I know I've asked before, But How do I find a breeder who is more likely to have dogs on the smaller end? 16"-20" is my ideal size, but all of the standard breeders I know breed massive dogs. Looking at Noir poodles, and I love the size of their poodles, but how come none of the standard breeders breed smaller standards? How come "moyens" even need to exist, when 16" poodles are still standard poodles?


Why is this so hard, lol.


----------



## Raindrops (Mar 24, 2019)

I looked at Noir back when I was hoping for the same size as you. While I really liked their dogs, a few things made me decide against them. They do use conformation titled sires, but none of their owned dogs have titles (other than CGC or TKN) and their prey drive seemed too high for what I was looking for. Additionally the price tag was really high. But the owner was very responsive and honest speaking to me which I really appreciated.

I agree I wish there were more breeders working with smaller dogs. Unfortunately it seems it just wasn't a popular size in the U.S. for a long time. Karbit has legitimate klein poodles imported from Europe. But you may also find it easier to find an oversize mini. Any mini litter with larger parents (14-15") is likely to throw oversize dogs. Misha was average for his litter and is still 15" and his brother went way oversize.


----------



## Rose n Poos (Sep 22, 2017)

Ava. said:


> how come none of the standard breeders breed smaller standards? How come "moyens" even need to exist, when 16" poodles are still standard poodles?


I'm not finding the files right now but the typical size of the standard has changed thru the many years, bred both larger and smaller as tastes changed.

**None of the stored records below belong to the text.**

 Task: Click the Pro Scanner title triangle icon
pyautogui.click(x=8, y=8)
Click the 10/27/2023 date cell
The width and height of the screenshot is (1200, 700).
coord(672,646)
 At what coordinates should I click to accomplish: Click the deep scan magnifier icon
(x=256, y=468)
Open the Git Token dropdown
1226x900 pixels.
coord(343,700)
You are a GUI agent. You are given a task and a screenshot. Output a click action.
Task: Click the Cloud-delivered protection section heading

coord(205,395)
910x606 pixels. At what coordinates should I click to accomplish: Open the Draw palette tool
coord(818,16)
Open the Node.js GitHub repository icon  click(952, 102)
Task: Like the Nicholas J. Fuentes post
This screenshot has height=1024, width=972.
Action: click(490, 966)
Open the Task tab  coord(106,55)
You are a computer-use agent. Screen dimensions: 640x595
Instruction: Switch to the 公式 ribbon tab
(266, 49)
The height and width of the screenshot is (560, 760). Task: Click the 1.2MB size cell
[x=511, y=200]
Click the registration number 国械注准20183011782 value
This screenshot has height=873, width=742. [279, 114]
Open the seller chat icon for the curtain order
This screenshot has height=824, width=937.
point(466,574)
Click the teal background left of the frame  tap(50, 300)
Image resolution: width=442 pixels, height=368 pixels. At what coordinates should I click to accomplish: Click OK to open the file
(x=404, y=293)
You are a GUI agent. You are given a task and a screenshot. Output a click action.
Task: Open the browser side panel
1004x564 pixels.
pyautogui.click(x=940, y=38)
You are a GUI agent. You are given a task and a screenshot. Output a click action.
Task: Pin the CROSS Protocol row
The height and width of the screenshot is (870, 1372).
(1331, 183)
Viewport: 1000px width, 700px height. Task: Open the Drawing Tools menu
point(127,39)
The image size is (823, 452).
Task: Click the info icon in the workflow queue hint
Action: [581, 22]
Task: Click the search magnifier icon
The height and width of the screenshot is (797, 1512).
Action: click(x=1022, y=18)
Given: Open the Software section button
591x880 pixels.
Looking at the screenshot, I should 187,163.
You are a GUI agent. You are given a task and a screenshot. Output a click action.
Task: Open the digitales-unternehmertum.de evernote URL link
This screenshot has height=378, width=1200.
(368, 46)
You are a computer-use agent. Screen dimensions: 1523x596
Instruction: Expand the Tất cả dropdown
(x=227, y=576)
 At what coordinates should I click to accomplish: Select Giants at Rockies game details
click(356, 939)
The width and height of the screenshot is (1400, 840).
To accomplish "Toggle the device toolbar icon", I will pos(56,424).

My memory says they were around 20-21 inches as an average at the turn of the 20th century but I cannot find the reference, so grain of salt, please.

Toys and miniatures have as well. Some first person history below of some of the changes.


From Andress/PoodleHistory.org (which has just disappeared from internet search. I had to pull this from the Internet Archive)

*Alice Lang Rogers, The Miniature Poodle: Glimpses Past and Future (Mrs. Rogers was AKC Gazette Poodle columnist during the later 1930's; this may come from the Gazette, 1937.) *

"In the year 1905 the English Kennel Club separated Miniature Poodles from the Standards and put the former on the toy dog register. This proved to be so detrimental to the breed that in 1924 the governing body took them out of the toy section, and, while keeping them as a distinct variety with separate championships, the interbreeding between them and the Standard again became legal.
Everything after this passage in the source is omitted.